Helping you get more out of one of the most popular exercises on the planet
Show a newbie to the gym for the first time and they’ll likely struggle to identify most pieces of equipment. Believe it or not though, show them a kettlebell and they’ll ask…..”is that what you do the ‘swing things’ with?”
Someway or another, they’ve seen these cast iron bells being swung about in a TV commercial and for whatever reason the image has stuck.
The kettlebell swing is a brilliant move. Usually associated with conditioning and fat loss, but rarely appreciated as the supreme posterior chain exercise it is. The truth is this: The kettlebell swing is one of the best examples we have of a ‘compound exercise’.
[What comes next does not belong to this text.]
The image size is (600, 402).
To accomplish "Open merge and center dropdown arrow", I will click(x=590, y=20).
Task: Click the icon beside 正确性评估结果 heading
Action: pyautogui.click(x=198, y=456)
Why do people not really know of the swing as a posterior chain exercise and a deadlift accessory move then?
Quad dominant VS hip dominant
It’s all down to what muscles become the ‘prime movers’; the engine. The next time you witness somebody performing a supposed ‘kettlebell swing’, have a subtle look at their knees – are they bending at the knees more than the hips?
Chances are 9 out of 10 people are. It’s so common. I was guilty too. Using the quadriceps as the engine instead of the hips. The kettlebell swing is a hip dominant move, the squat is a quad dominant move.
How NOT to do a kettlebell swing. This is a SQUAT.
A simple correction?
We want more flexion at the hip and less at the knee. A correct kettlebell swing uses the stretch reflex of the hamstrings almost identically to a Romanian deadlift. One could argue a Romanian deadlift possesses a larger range of motion (depending on hamstring flexibility) than the swing; but in essence the mechanics are very similar.
In the image below (courtesy of flexibilityrx.com) you can see a wonderful overview of the properties of a hip hinge. Notice the knees remain in the same position?
IT’S NOT ALL ABOUT THE QAUDS, YOU KNOW!
Starting the rewiring process
Stand beside a mirror if you can and take a hip width, or slightly wider, stance. Forget about using a kettlebell for a moment and assume a slight bend at the knee – this knee bend will remain constant and will not change. From here, hinge forward at the hips while keeping an extended spine (particularly at the thoracic region). As you do this, take your hands between your legs as if you had your kettlebell. Try and hinge forwards as far as your hamstring flexibility allows; you should feel a stretch in your hamstrings.
Once you find this point, simply reverse the movement by extending your hips, contract your glutes and lift your arms to eye level. Try this in a slow and deliberate fashion and as you acquaint yourself with this hip hinge minus the knee flexion, you can then start speeding things up.
If you manage this, you’ll experience what many chase:
chronic significant soreness in the posterior chain – but mainly the hamstrings. As usual though, delayed onset muscle soreness subsides as you consistently perform a movement.
What does the kettlebell swing have to do with the deadlift?
I’ll do my best to spare the geeky technicalities here. The kettlebell swing teaches you to use the hamstrings and glutes to full effect. How many times have you deadlifted and only felt it in your lower back?
(Related article: DEADLIFT MYTHS & FACTS)
Most people run around at the mercy of lower back pain while thinking they need more lower back work. “It must be really weak!”, said Shelley. The reality is altogether quite different: If anything our lower backs are over-worked due to other muscles’ lack of efficiency.
There’s a good rule I have. It goes as follows…….if you can’t feel it, you can’t build it.
Using the kettlebell swing as a hip dominant move will allow you to use your glutes and hamstrings in other exercises, which will help combat our chair loving society. You may even get some increased cardiovascular fitness too. And we all love cardio.